§ **What you have to do**: Your answer must consist of exactly the lines below, starting with the line with "Collapse the Options section" and going on through the line with "The image size is (1024, 637).", and nothing else.

§ **Extracted records**:
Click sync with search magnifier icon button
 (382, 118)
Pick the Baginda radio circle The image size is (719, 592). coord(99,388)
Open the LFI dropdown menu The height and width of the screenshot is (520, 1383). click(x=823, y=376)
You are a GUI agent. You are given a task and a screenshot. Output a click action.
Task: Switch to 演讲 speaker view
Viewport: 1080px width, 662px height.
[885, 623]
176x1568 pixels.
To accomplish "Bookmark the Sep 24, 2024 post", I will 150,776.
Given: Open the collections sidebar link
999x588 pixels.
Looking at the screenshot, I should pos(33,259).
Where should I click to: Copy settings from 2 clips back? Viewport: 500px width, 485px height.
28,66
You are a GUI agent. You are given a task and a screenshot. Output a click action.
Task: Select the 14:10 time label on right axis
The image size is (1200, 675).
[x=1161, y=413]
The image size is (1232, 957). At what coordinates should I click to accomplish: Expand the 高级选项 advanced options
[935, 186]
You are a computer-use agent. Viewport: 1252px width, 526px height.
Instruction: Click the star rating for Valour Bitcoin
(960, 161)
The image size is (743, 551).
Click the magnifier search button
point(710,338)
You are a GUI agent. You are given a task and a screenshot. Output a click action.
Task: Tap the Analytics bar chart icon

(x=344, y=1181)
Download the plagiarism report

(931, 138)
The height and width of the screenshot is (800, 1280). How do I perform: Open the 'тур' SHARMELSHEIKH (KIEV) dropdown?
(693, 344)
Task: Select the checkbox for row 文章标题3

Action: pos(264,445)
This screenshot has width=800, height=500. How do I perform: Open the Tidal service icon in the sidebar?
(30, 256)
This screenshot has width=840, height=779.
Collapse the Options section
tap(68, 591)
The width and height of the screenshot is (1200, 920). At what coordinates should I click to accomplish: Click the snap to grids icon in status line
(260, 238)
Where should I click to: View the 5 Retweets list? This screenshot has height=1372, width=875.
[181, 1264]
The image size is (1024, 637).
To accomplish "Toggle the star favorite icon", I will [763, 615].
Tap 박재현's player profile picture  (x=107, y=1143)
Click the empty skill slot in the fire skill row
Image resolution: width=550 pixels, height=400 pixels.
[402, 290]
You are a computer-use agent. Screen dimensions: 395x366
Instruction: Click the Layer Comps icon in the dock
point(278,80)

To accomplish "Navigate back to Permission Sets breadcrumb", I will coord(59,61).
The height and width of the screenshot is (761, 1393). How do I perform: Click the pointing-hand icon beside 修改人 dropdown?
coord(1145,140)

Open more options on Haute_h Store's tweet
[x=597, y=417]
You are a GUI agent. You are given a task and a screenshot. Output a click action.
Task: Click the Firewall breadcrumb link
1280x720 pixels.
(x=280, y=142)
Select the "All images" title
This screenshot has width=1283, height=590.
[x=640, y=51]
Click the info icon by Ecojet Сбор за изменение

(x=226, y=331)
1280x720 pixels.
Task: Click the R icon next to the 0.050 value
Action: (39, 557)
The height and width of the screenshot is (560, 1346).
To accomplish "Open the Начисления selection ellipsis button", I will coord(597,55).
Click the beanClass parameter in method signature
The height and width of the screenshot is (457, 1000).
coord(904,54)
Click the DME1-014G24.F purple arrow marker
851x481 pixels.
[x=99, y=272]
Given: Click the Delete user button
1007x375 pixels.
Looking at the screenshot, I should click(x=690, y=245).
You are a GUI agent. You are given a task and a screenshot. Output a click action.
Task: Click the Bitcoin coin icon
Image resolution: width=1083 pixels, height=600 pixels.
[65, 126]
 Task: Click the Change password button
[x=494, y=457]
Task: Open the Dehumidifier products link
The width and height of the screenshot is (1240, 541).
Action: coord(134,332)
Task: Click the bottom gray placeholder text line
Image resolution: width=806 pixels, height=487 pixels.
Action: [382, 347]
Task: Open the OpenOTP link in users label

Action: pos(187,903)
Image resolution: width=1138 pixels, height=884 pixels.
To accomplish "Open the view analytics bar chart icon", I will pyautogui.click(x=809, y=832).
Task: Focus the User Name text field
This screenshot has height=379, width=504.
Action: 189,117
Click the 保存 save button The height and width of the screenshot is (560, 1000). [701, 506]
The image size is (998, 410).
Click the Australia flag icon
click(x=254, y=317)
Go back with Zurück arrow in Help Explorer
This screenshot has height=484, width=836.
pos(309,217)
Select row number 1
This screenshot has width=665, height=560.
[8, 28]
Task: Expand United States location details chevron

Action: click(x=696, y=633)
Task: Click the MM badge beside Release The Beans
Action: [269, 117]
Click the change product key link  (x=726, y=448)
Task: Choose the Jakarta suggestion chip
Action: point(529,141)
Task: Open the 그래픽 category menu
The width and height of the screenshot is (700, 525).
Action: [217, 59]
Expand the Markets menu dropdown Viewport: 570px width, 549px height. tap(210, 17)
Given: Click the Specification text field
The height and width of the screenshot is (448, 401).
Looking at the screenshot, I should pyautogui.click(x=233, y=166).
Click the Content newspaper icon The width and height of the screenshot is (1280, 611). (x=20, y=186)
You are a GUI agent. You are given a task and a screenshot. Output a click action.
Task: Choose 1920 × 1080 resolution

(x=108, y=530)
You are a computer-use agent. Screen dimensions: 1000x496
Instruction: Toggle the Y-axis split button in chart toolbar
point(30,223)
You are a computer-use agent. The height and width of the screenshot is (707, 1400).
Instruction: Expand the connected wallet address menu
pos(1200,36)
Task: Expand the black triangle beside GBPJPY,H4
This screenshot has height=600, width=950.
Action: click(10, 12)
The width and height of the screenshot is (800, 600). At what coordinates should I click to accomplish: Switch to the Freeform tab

§ **Response to this exercise**:
Collapse the Options section
tap(68, 591)
The width and height of the screenshot is (1200, 920). At what coordinates should I click to accomplish: Click the snap to grids icon in status line
(260, 238)
Where should I click to: View the 5 Retweets list? This screenshot has height=1372, width=875.
[181, 1264]
The image size is (1024, 637).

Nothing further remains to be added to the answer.